Everton pump it up and pressure is too much for City

Everton 2 Manchester C 1: IN HIS austere and beautiful grave in Venice’s San Michele cemetery, Helenio Herrera would have been…

Everton 2 Manchester C 1:IN HIS austere and beautiful grave in Venice's San Michele cemetery, Helenio Herrera would have been turning. At Internazionale his maxim that football's greatest crime was to toss away a lead had won them two European Cups. Now, here was one of his successors at San Siro overseeing the breaking of some very fundamental rules of catenaccio.

With his tie removed, Roberto Mancini looked weary and angry at the top of the long flight of stairs that leads to Goodison’s press room. At Internazionale, losing from such a commanding position would have gone completely against the grain but now he is managing Manchester City, where this kind of thing flows in the blood.

During the interval, the only kind of speculation was the margin of City’s victory. In the home dressingroom they acknowledged that nobody, not even Arsenal, had out-passed Everton to this degree. Yet 45 minutes later as tempers flared on the touchline with Brian Kidd having to stand between Phil Neville and Mancini while Séamus Coleman and Aleksandar Kolarov settled their differences, Everton had somehow recorded their seventh win in their past eight fixtures against Manchester City.

The continued unravelling of Tottenham Hotspur’s season cushioned the impact of this defeat but it did not soften his anger.

READ MORE

“In this type of game you should close it out when you have the chance,” said Mancini, who once said his favourite winning margin was 1-0.

“If we had won this game, the fight for the top four would have been finished and we could have started to prepare for the FA Cup final.

“After the way we played in the first half, it was incredible how we played the second – too soft and too wide. I was very frustrated because I wanted to close the situation. It is not easy to come here and dominate Everton. We did that for 45 minutes and had five chances to score. We need to improve, that’s for sure. We have improved a lot this year but we need to improve more because this situation cannot happen again.”

Tomorrow, they face Tottenham, whose record against Manchester City, especially at Eastlands, compares to Everton’s hold on them. It was supposed to be a repetition of last season’s showdown for the final Champions League place but Tottenham, as Alex Ferguson predicted they would, have failed to deal with the twin pressures of European and domestic football and a point is effectively all City require.

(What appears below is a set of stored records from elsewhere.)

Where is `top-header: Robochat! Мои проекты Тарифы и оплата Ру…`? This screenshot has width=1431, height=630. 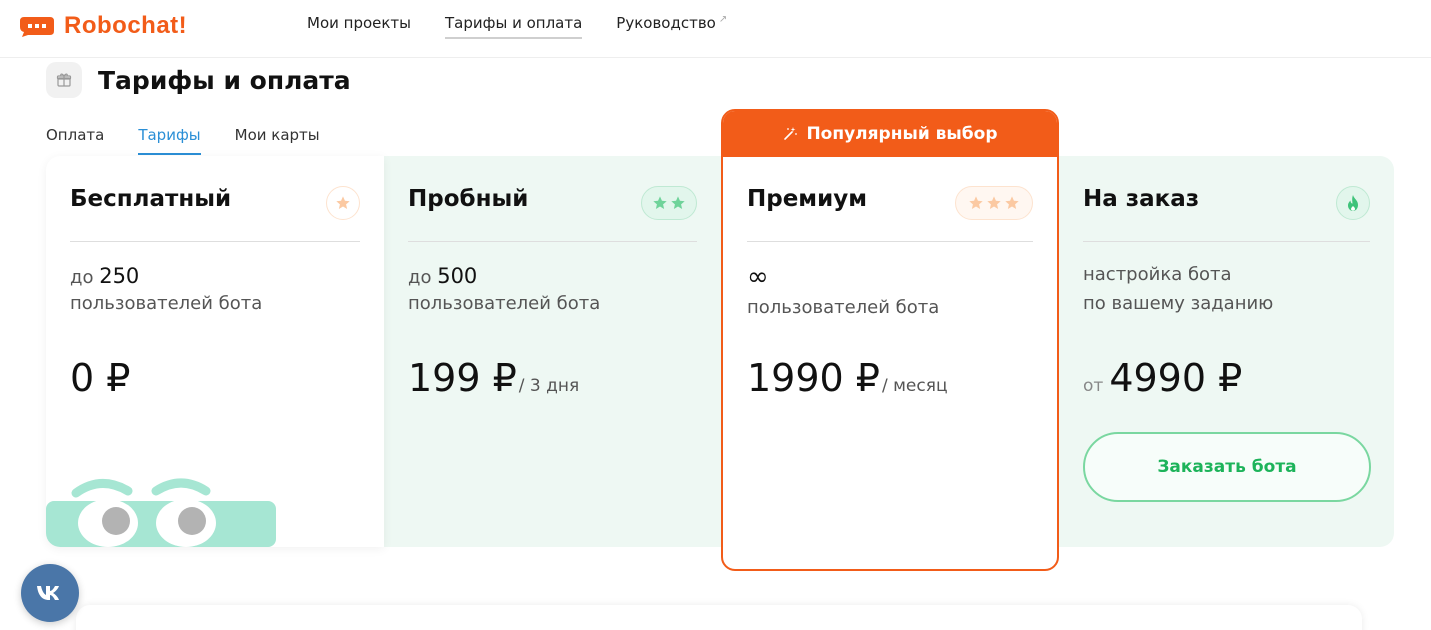 top-header: Robochat! Мои проекты Тарифы и оплата Ру… is located at coordinates (716, 29).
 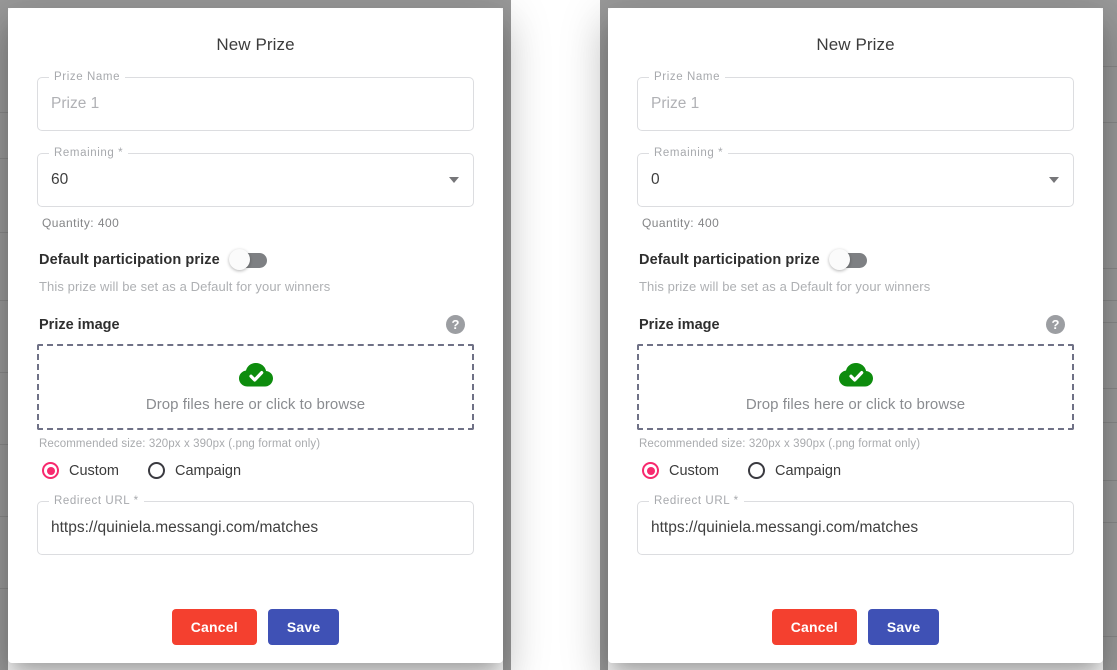 What do you see at coordinates (656, 180) in the screenshot?
I see `remaining-value: 0` at bounding box center [656, 180].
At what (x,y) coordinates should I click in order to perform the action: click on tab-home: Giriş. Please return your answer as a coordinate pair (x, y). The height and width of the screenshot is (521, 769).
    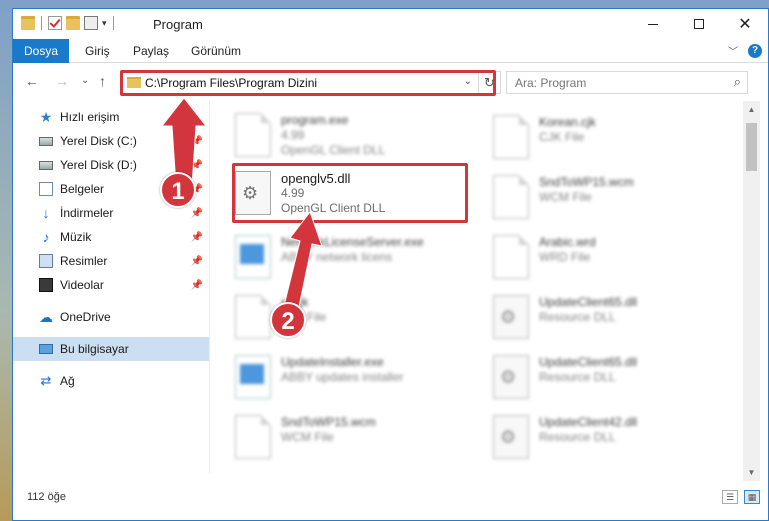
    Looking at the image, I should click on (98, 51).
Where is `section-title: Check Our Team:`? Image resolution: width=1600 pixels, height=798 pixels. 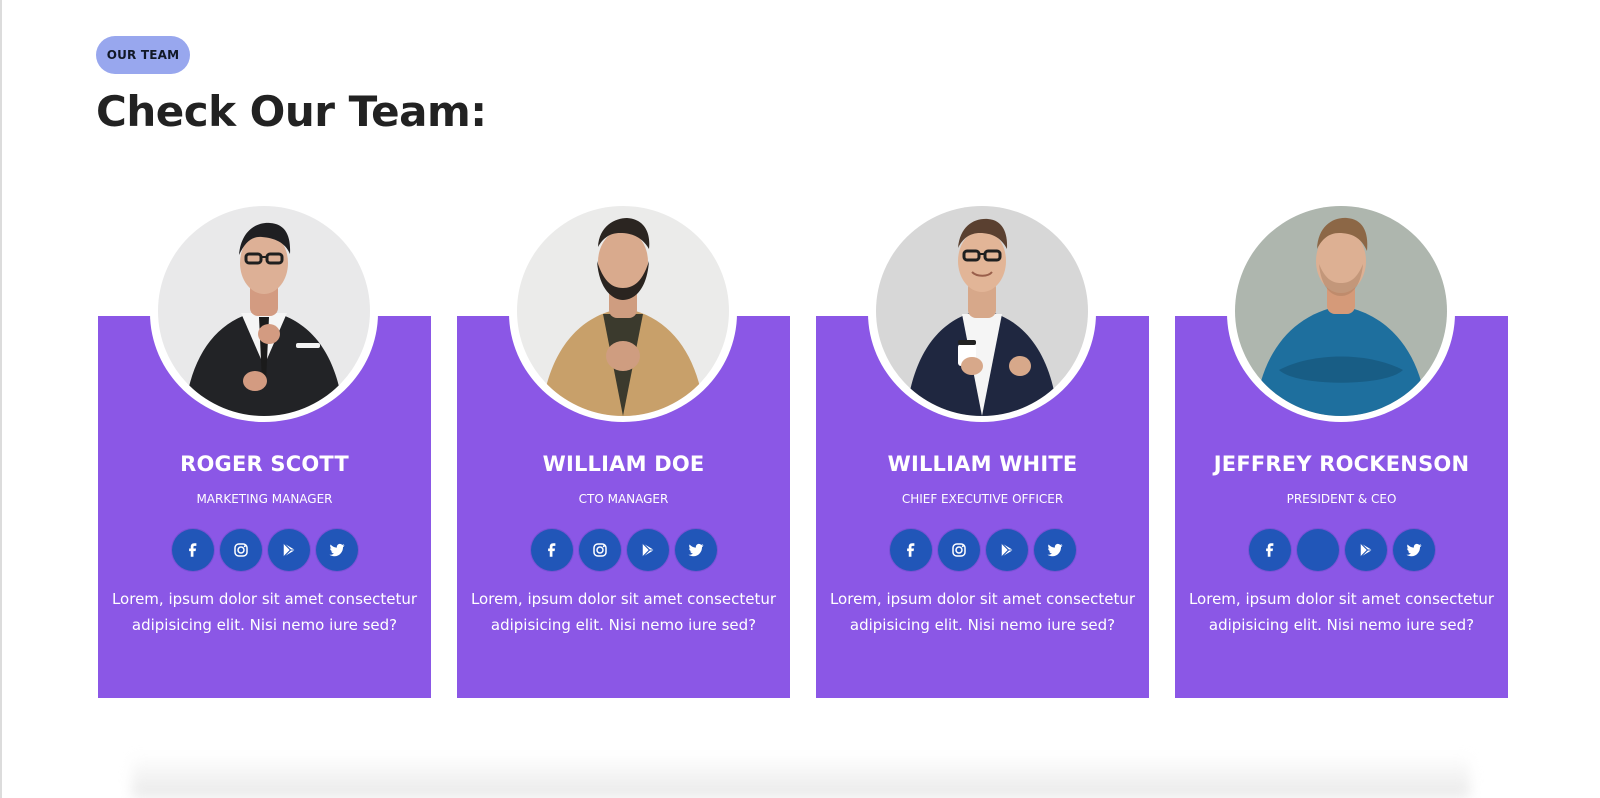
section-title: Check Our Team: is located at coordinates (292, 112).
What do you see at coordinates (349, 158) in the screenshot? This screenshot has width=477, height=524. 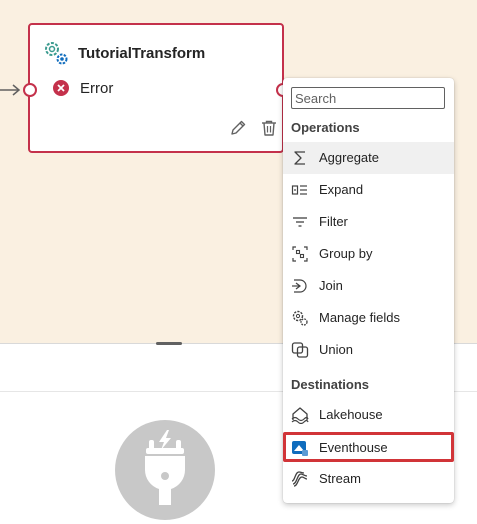 I see `menu-item-label: Aggregate` at bounding box center [349, 158].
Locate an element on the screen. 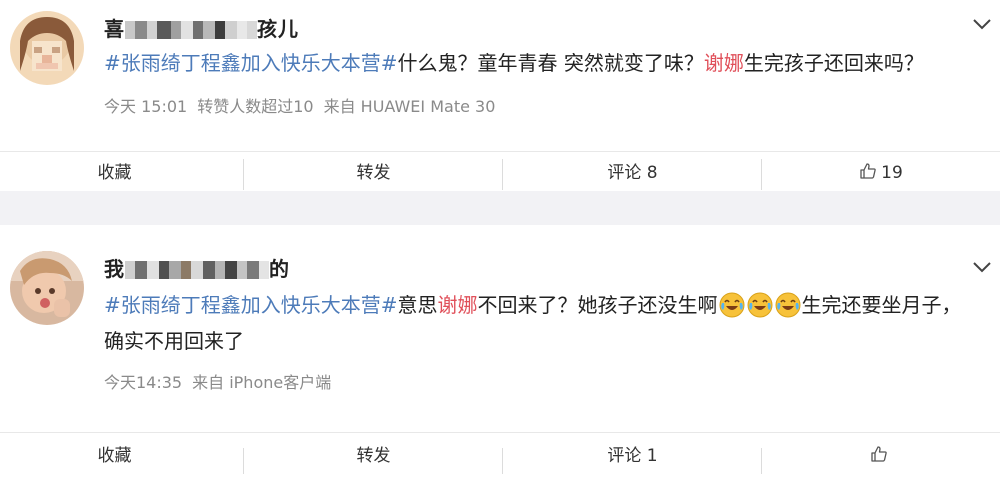 The height and width of the screenshot is (482, 1000). like-count: 19 is located at coordinates (892, 173).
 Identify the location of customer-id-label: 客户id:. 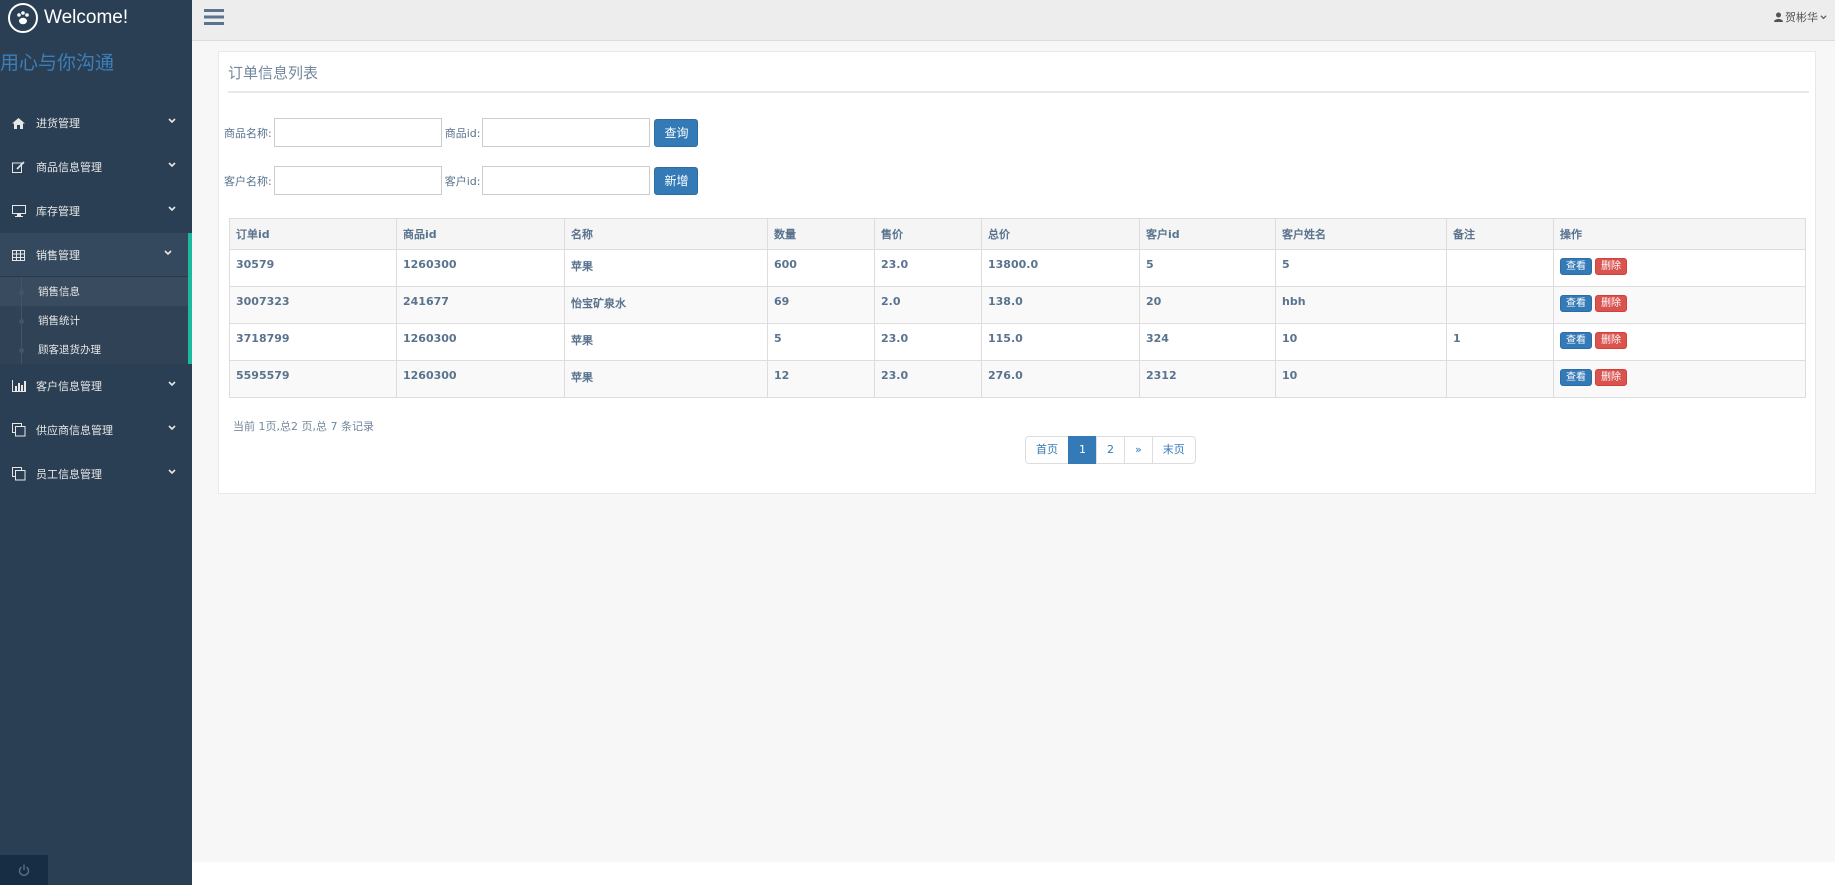
(462, 181).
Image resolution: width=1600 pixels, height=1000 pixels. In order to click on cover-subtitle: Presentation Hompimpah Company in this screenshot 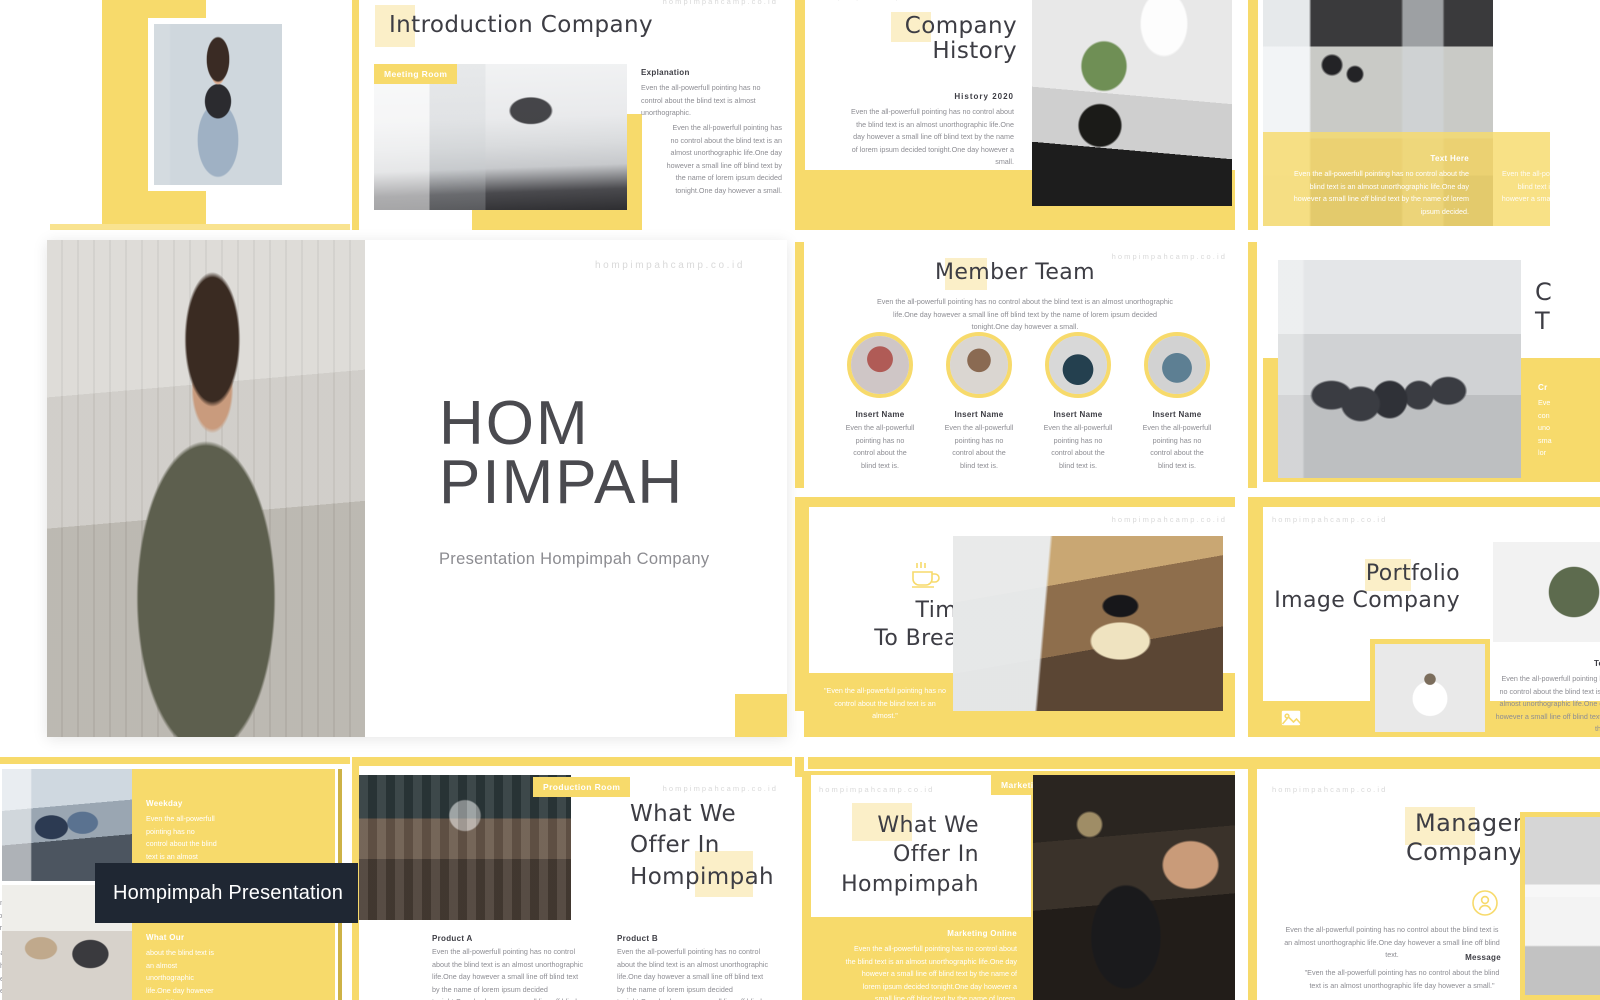, I will do `click(574, 559)`.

One of Herrera’s fondest sayings was: “He, who doesn’t give everything, gives nothing,” and it is an adage that applies particularly to the Everton of David Moyes.

Relations between Goodison and Eastlands have been curdled since Joleon Lescott’s tortured transfer to Manchester City but it is hard to think of any of Moyes’s starting line-up that might appeal to the oil men from Abu Dhabi.

However, they may want to invest in Everton’s spirit that enabled the small, tenacious figure of Leon Osman to out-jump Vincent Kompany for the winner; something Mancini found “incredible”. Moyes thought the finish contained shades of Andy Gray.

Sylvain Distin, who played in sky blue when Manchester City were a very different club, and headed Everton’s equaliser after a first half the Frenchman described as a “boring, bad performance”, said: “Spirit is something you cannot buy and you have to create with the players you’ve got. It is something that has been running through Everton for a long time. When you arrive you just understand that and adapt.”

“It reminded me of the old days,” added Moyes. “It was really top, the crowd were at it and the revival came from a couple of challenges and some people running around.” Both managers conceded it was Everton’s decision to start pumping the ball long that unnerved Manchester City and upended the game. Moyes confessed he had no alternative.

“If you are judging it on talent, theirs is greater than ours,” the Scot said. “So I had to find another way.” In the directors’ box, Tony Pulis was watching and perhaps smiling. At Wembley on Saturday, there will be no question where the talent lies but nobody strikes long balls better than Stoke City.